TO DO: Where the records appear below, transcribe them exactly, leaving none out.

ENTRIES SUPPLIED:
────────

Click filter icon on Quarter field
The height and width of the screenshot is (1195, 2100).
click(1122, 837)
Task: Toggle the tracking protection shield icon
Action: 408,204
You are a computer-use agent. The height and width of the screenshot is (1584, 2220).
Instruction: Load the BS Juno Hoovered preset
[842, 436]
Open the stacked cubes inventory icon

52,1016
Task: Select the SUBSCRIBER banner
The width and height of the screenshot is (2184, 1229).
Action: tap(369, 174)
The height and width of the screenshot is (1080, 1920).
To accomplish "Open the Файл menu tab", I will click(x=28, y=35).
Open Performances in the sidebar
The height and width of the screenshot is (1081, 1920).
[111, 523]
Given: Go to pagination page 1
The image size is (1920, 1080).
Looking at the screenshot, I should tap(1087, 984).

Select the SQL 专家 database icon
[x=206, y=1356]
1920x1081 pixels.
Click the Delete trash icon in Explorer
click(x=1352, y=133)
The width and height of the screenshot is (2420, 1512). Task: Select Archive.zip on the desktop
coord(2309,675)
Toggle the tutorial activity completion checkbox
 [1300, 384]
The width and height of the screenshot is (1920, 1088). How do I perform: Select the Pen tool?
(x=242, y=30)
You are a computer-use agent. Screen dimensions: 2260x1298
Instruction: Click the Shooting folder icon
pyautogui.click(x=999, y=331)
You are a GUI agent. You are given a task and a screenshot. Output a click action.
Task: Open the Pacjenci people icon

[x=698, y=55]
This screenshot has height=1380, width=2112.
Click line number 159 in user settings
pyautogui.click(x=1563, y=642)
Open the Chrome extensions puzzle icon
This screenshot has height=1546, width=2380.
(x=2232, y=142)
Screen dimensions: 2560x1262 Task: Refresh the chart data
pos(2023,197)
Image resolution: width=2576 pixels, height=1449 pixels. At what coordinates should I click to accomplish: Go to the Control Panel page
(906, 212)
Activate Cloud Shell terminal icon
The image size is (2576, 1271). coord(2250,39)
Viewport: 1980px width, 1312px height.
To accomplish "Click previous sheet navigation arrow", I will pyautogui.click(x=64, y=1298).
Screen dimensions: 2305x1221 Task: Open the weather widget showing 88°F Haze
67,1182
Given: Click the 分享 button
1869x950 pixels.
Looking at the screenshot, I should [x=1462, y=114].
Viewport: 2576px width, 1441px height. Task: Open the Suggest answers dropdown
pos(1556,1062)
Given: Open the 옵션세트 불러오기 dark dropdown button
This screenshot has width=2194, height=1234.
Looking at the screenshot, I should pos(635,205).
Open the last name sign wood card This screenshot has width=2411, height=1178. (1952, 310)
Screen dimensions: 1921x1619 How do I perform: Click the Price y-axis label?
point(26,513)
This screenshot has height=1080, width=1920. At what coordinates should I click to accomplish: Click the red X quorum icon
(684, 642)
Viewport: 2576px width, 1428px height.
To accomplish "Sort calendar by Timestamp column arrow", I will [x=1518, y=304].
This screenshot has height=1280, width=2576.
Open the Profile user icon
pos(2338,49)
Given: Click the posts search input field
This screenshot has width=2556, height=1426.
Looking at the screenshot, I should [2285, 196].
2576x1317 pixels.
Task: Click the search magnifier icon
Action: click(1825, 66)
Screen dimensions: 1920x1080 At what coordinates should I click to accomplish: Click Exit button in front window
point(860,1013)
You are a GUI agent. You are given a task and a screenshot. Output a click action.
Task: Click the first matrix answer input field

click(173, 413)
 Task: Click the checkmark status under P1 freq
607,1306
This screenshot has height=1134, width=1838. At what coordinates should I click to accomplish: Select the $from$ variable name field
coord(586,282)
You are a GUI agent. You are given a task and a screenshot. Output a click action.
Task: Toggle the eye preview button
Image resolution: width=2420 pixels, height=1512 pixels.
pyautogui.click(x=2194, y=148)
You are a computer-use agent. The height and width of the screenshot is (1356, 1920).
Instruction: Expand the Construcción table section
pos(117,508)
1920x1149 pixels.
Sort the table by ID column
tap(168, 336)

────────

SOLUTION TO THIS PROBLEM:
Click filter icon on Quarter field
The height and width of the screenshot is (1195, 2100).
click(1122, 837)
Task: Toggle the tracking protection shield icon
Action: 408,204
You are a computer-use agent. The height and width of the screenshot is (1584, 2220).
Instruction: Load the BS Juno Hoovered preset
[842, 436]
Open the stacked cubes inventory icon

52,1016
Task: Select the SUBSCRIBER banner
The width and height of the screenshot is (2184, 1229).
Action: tap(369, 174)
The height and width of the screenshot is (1080, 1920).
To accomplish "Open the Файл menu tab", I will click(x=28, y=35).
Open Performances in the sidebar
The height and width of the screenshot is (1081, 1920).
[111, 523]
Given: Go to pagination page 1
The image size is (1920, 1080).
Looking at the screenshot, I should tap(1087, 984).

Select the SQL 专家 database icon
[x=206, y=1356]
1920x1081 pixels.
Click the Delete trash icon in Explorer
click(x=1352, y=133)
The width and height of the screenshot is (2420, 1512). Task: Select Archive.zip on the desktop
coord(2309,675)
Toggle the tutorial activity completion checkbox
 [1300, 384]
The width and height of the screenshot is (1920, 1088). How do I perform: Select the Pen tool?
(x=242, y=30)
You are a computer-use agent. Screen dimensions: 2260x1298
Instruction: Click the Shooting folder icon
pyautogui.click(x=999, y=331)
You are a GUI agent. You are given a task and a screenshot. Output a click action.
Task: Open the Pacjenci people icon

[x=698, y=55]
This screenshot has height=1380, width=2112.
Click line number 159 in user settings
pyautogui.click(x=1563, y=642)
Open the Chrome extensions puzzle icon
This screenshot has height=1546, width=2380.
(x=2232, y=142)
Screen dimensions: 2560x1262 Task: Refresh the chart data
pos(2023,197)
Image resolution: width=2576 pixels, height=1449 pixels. At what coordinates should I click to accomplish: Go to the Control Panel page
(906, 212)
Activate Cloud Shell terminal icon
The image size is (2576, 1271). coord(2250,39)
Viewport: 1980px width, 1312px height.
To accomplish "Click previous sheet navigation arrow", I will pyautogui.click(x=64, y=1298).
Screen dimensions: 2305x1221 Task: Open the weather widget showing 88°F Haze
67,1182
Given: Click the 分享 button
1869x950 pixels.
Looking at the screenshot, I should [x=1462, y=114].
Viewport: 2576px width, 1441px height. Task: Open the Suggest answers dropdown
pos(1556,1062)
Given: Open the 옵션세트 불러오기 dark dropdown button
This screenshot has width=2194, height=1234.
Looking at the screenshot, I should pos(635,205).
Open the last name sign wood card This screenshot has width=2411, height=1178. (1952, 310)
Screen dimensions: 1921x1619 How do I perform: Click the Price y-axis label?
point(26,513)
This screenshot has height=1080, width=1920. At what coordinates should I click to accomplish: Click the red X quorum icon
(684, 642)
Viewport: 2576px width, 1428px height.
To accomplish "Sort calendar by Timestamp column arrow", I will [x=1518, y=304].
This screenshot has height=1280, width=2576.
Open the Profile user icon
pos(2338,49)
Given: Click the posts search input field
This screenshot has width=2556, height=1426.
Looking at the screenshot, I should [2285, 196].
2576x1317 pixels.
Task: Click the search magnifier icon
Action: click(1825, 66)
Screen dimensions: 1920x1080 At what coordinates should I click to accomplish: Click Exit button in front window
point(860,1013)
You are a GUI agent. You are given a task and a screenshot. Output a click action.
Task: Click the first matrix answer input field

click(173, 413)
 Task: Click the checkmark status under P1 freq
607,1306
This screenshot has height=1134, width=1838. At what coordinates should I click to accomplish: Select the $from$ variable name field
coord(586,282)
You are a GUI agent. You are given a task and a screenshot. Output a click action.
Task: Toggle the eye preview button
Image resolution: width=2420 pixels, height=1512 pixels.
pyautogui.click(x=2194, y=148)
You are a computer-use agent. The height and width of the screenshot is (1356, 1920).
Instruction: Expand the Construcción table section
pos(117,508)
1920x1149 pixels.
Sort the table by ID column
tap(168, 336)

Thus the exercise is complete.